──────── Records supplied

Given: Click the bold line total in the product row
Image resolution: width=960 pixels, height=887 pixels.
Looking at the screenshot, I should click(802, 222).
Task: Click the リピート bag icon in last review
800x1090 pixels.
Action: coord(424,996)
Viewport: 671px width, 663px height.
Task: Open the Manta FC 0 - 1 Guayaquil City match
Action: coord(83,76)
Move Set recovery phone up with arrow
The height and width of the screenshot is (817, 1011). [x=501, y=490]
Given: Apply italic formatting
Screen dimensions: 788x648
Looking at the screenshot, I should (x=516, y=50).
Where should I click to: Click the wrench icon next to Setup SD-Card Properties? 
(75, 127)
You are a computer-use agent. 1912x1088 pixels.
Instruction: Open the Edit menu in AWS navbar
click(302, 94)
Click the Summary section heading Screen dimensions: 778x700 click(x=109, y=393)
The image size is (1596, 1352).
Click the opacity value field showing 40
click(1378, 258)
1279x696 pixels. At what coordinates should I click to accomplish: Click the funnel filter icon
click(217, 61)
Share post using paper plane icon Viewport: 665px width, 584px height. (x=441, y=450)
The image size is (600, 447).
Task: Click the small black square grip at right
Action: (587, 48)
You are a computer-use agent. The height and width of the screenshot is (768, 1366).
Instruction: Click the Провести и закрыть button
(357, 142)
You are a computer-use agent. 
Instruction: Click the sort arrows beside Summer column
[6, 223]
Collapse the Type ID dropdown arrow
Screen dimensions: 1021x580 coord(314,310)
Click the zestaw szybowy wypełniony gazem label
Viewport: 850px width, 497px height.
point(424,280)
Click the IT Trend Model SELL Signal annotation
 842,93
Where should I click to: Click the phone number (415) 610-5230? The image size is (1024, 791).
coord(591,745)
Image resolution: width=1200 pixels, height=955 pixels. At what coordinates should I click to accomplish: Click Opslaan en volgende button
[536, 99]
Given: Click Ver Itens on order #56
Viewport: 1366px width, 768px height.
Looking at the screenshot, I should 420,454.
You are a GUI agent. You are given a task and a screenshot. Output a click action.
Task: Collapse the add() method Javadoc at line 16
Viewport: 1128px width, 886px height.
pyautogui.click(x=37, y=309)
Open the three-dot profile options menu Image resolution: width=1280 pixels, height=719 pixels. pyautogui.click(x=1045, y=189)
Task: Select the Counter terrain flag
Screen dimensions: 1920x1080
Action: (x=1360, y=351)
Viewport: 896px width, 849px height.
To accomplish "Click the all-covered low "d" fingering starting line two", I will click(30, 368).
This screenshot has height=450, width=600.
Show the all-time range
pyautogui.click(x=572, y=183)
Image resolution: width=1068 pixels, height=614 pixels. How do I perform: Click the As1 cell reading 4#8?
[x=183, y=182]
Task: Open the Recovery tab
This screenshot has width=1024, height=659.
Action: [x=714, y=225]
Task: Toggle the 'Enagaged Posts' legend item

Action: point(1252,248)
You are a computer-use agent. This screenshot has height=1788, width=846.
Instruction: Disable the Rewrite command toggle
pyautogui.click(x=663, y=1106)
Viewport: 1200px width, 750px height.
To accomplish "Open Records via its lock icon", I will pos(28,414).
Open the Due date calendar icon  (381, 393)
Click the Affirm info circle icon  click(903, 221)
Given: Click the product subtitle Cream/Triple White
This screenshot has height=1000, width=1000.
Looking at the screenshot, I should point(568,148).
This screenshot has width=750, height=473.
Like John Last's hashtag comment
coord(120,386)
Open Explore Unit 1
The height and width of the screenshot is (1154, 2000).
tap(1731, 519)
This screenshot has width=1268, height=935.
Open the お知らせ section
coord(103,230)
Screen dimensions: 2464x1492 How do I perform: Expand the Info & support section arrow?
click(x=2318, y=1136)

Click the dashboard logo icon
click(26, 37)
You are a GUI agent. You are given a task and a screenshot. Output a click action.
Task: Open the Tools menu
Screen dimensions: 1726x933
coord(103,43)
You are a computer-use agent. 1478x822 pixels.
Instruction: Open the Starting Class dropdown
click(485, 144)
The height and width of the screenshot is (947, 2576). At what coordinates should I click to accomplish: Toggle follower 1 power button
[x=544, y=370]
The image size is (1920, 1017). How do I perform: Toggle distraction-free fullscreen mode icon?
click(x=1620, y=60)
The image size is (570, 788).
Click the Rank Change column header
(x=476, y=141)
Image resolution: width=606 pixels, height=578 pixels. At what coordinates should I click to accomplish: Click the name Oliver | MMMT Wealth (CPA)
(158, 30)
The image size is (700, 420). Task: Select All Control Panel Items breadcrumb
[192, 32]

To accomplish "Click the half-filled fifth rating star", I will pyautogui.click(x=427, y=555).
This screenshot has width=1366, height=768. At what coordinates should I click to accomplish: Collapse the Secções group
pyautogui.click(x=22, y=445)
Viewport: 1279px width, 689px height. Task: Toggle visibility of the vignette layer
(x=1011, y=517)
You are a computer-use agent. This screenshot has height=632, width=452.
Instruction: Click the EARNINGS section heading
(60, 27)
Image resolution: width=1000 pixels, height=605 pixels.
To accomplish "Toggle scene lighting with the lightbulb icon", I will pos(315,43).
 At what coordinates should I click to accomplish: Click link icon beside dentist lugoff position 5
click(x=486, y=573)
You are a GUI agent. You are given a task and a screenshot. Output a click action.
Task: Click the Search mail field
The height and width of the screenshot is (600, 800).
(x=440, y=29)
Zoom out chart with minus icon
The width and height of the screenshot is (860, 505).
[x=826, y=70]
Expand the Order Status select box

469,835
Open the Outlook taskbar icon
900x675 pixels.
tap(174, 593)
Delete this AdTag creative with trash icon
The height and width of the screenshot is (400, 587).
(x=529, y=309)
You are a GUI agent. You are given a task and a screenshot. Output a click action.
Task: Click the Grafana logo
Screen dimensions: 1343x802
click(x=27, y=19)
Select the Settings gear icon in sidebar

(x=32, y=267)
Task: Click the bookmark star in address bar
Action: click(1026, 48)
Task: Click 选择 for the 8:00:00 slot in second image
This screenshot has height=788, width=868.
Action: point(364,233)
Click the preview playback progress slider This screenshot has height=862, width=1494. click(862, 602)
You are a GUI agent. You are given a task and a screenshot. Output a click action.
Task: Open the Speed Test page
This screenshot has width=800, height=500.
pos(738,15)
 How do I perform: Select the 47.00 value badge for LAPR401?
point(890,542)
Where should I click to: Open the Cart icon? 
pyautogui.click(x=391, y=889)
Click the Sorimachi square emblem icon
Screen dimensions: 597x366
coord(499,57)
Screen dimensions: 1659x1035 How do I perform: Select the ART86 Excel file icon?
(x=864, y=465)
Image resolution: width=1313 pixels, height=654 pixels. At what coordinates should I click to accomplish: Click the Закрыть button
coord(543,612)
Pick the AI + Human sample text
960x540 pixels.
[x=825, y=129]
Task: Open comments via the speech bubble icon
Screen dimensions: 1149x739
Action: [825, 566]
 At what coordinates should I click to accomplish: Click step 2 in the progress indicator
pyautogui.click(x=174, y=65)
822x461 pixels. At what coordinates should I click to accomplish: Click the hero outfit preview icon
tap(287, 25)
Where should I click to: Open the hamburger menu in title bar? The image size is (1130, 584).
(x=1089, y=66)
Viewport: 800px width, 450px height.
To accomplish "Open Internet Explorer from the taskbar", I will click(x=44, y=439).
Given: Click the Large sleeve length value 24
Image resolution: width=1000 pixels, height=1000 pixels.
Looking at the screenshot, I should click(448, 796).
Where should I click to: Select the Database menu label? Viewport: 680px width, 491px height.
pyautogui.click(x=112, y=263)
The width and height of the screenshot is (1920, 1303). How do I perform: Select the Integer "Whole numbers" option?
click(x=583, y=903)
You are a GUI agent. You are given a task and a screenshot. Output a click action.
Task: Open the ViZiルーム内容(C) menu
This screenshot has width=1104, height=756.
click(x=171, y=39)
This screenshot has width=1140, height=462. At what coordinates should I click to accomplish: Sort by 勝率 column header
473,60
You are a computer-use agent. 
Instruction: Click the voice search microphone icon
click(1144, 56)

────────────────

(Task prompt): Going through the entries, return every line holding the word "product".

(Answer section):
Given: Click the bold line total in the product row
Given: Click the product subtitle Cream/Triple White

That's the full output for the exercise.